Millions of underemployed or out-of-work citizens of Canada, Europe, and the United States took to the streets to protest the internet as a vast communist conspiracy.
Moreover, many Westerners are flocking to China, praising its pervasive censorship of the internet as instrumental to that country’s economic boom.
Calling themselves the new proletariat, because of their powerlessness in the information-based economies, they’re made up of journalists, musicians, visual artists, authors, film-makers, comedians, teachers, and everyone else whose work can be digitized.
They maintain that people have badly misunderstood the ethos of those who invented the computer and the internet. As one musician who sleeps on his friend’s couch says, “The computer geeks declared that information needs to be free. That right there should have been a warning sign that those so-called libertarians were actually full-blown commies. They were commies of the hippie variety, with their long hair, their science fiction-fueled dreams of utopia, and their social alienation.
“Answer me this: If information is free and we have an information-based economy, how are we supposed to make money? How are we supposed to earn a living?”
“It began with the libraries,” says a journalist whose newspaper went bankrupt. “Those were the vanguard organizations that got everyone used to the idea of getting things for free. Yeah, why don’t we all just share our books and songs and movies? That way we consume the content and pass it along without paying a dime. Well, some of our taxes go to sustaining the libraries, but we don’t pay the content-producers.
“So what becomes of those entertainments we love? They go bye-bye and you wind up in a communist gulag with Pravda-like propaganda on all the billboards, telling you everyone’s happy, the nation’s glorious; meanwhile, the richest 10% control 75% of the nation’s wealth and you’re working for peanuts while pampered kids in China are enjoying your work for free on the internet. And what about the totalitarian rule of silence in the library? Shush me, indeed!”

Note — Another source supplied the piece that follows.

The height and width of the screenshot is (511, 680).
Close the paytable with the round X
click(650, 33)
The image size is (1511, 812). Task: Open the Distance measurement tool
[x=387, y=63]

The new proletarians blame digitization as the source of their woes. Content that can be reduced to a series of ones and zeroes loses its value, becoming disposable, they say, so that consumers come to expect content to be free of charge. “Pirating on the internet is rampant,” says a freelance writer working half a dozen day jobs in the service sector, “because that’s what the internet is designed to do: it turns everything into commonplace information which no one but the author thinks is worth any money. Cultural content now is like an ugly kid with a face only its mother can love.”
The starving new proletarians have called on Western governments to censor the internet, to make it so annoying to use that people stop doing business on it.
Asked how she accounts for the fact that some people, such as the founders of Google, have gotten rich off of the internet, a teacher who lost her job because of competition from free online educational videos said, “Just like in communist Russia there’s a minority that profits by adding to the communist bureaucracy. For them the internet is an end in itself, not a means. They don’t foolishly try to do business on the internet; the internet is their business.”
Meanwhile, the Chinese government is appalled that Western, so-called capitalistic countries would dare to compete with China by using an uncensored internet to turn those countries into communist utopias. “We’ve been down that road,” said China’s Premier, “and it’s not pretty.”
Defenders of the internet wonder why artists expect to earn a living. According to pop culture expert, Loretta Killjoy, “Artists are expected to die before their work is discovered, so that parasites in the art world can profit from it. That’s because the artists, who have the audacity to keep living after their work becomes valuable, immediately start producing inferior art. They become spoiled and complacent, and they lose their creative vision. Great art is usually the result of great suffering.
“The internet, then, is a boon for art. More and more great art will be produced, but no one will know about it until decades later when the disposable vessels, the artists, are long gone. Computers are currently storing all of this content so that future generations will have an embarrassment of riches.
“This isn’t communism; it’s human sacrifice: artists must suffer and die as quickly as possible so their work can live forever. The internet is a haven—but only for the texts and pictures and sounds that make up a culture. The content alone is immortal. We consumers of that content are mere voyeurs, peeping through the windows of our computer screens to behold our idols.”